Culture bosses on Tyneside are counting down the hours to the official announcement of which of six competing cities has been named European Capital of Culture 2008.
The Millennium Bridge was a major part of the area's bid
Culture Secretary Tessa Jowell will reveal the winner at 0810 BST on Wednesday, then travel to the winning city for a lunchtime celebration.
Favourites to win, Newcastle and neighbouring Gateshead, which sit on opposite sides of the River Tyne, launched a joint bid for the accolade in recognition of the massive development work being carried out on both sides of the river in the shadow of the famous Tyne Bridge.

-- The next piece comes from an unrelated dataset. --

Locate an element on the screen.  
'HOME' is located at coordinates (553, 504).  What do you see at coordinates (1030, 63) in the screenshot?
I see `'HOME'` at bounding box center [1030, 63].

Thanks to such new structures as the innovative Millennium Bridge, likened to a blinking eye because of its opening mechanism, the multi-million pound Baltic
Centre for contemporary art and the under-construction Sage Music Centre, one bookmaker has made the region favourite to scoop the award.
The region is also famous for the world-renowned Angel of the North structure.
Newcastle-Gateshead Initiative chief executive Neil Rami said: "The whole of the North East is eagerly anticipating this announcement after four years of hard work.
"Regeneration through culture is the strategy for renewal of Newcastle-Gateshead, we believe."
Independent research has shown that European Capital of Culture 2008 would boost tourism to the North East and bring in four million additional overnight
visitors, a £1.2 billion income boost to the region creating 24,000 jobs.
Culture bosses and main players including Olympic triple-jump champion Jonathan Edwards will gather at one school in Newcastle and one in Gateshead to
listen to the early-morning announcement.
A Newcastle-Gateshead Initiative spokeswoman said: "Winning the European Capital of Culture 2008 title will mean the most to the next generation and it's
most appropriate to hear the announcement with young people who will be reaching the age of 16 by 2008."
The other contenders for the title are Birmingham, Bristol, Cardiff, Liverpool and Oxford.